- LISTED ENTRIES:
■ ■ ■ ■

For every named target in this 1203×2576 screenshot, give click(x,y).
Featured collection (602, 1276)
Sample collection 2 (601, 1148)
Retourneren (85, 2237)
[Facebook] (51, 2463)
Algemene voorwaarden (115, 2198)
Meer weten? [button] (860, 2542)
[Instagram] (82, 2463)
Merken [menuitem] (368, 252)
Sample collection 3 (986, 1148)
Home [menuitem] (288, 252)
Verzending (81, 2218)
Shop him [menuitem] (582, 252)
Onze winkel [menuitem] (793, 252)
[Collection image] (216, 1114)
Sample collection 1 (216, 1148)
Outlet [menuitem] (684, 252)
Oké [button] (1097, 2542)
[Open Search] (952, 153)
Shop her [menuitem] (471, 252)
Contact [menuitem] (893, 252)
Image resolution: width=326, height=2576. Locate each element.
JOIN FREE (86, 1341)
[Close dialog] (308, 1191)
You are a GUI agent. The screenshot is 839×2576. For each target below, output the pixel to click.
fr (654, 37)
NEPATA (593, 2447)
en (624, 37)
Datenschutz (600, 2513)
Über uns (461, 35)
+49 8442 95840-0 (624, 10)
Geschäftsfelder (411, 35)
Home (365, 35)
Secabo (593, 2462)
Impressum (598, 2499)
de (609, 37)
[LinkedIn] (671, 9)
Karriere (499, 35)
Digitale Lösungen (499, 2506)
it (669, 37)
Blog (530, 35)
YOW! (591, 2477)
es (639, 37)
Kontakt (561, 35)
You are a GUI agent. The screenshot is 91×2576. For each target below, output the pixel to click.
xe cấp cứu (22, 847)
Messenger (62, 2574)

■ ■ ■ ■

- ASSIGNMENT:
Retype the records, line for line.

- ANSWER SECTION:
For every named target in this 1203×2576 screenshot, give click(x,y).
Featured collection (602, 1276)
Sample collection 2 (601, 1148)
Retourneren (85, 2237)
[Facebook] (51, 2463)
Algemene voorwaarden (115, 2198)
Meer weten? [button] (860, 2542)
[Instagram] (82, 2463)
Merken [menuitem] (368, 252)
Sample collection 3 (986, 1148)
Home [menuitem] (288, 252)
Verzending (81, 2218)
Shop him [menuitem] (582, 252)
Onze winkel [menuitem] (793, 252)
[Collection image] (216, 1114)
Sample collection 1 (216, 1148)
Outlet [menuitem] (684, 252)
Oké [button] (1097, 2542)
[Open Search] (952, 153)
Shop her [menuitem] (471, 252)
Contact [menuitem] (893, 252)
Image resolution: width=326, height=2576. Locate each element.
JOIN FREE (86, 1341)
[Close dialog] (308, 1191)
You are a GUI agent. The screenshot is 839×2576. For each target below, output the pixel to click.
fr (654, 37)
NEPATA (593, 2447)
en (624, 37)
Datenschutz (600, 2513)
Über uns (461, 35)
+49 8442 95840-0 (624, 10)
Geschäftsfelder (411, 35)
Home (365, 35)
Secabo (593, 2462)
Impressum (598, 2499)
de (609, 37)
[LinkedIn] (671, 9)
Karriere (499, 35)
Digitale Lösungen (499, 2506)
it (669, 37)
Blog (530, 35)
YOW! (591, 2477)
es (639, 37)
Kontakt (561, 35)
You are a GUI agent. The screenshot is 91×2576. For each target below, output the pixel to click.
xe cấp cứu (22, 847)
Messenger (62, 2574)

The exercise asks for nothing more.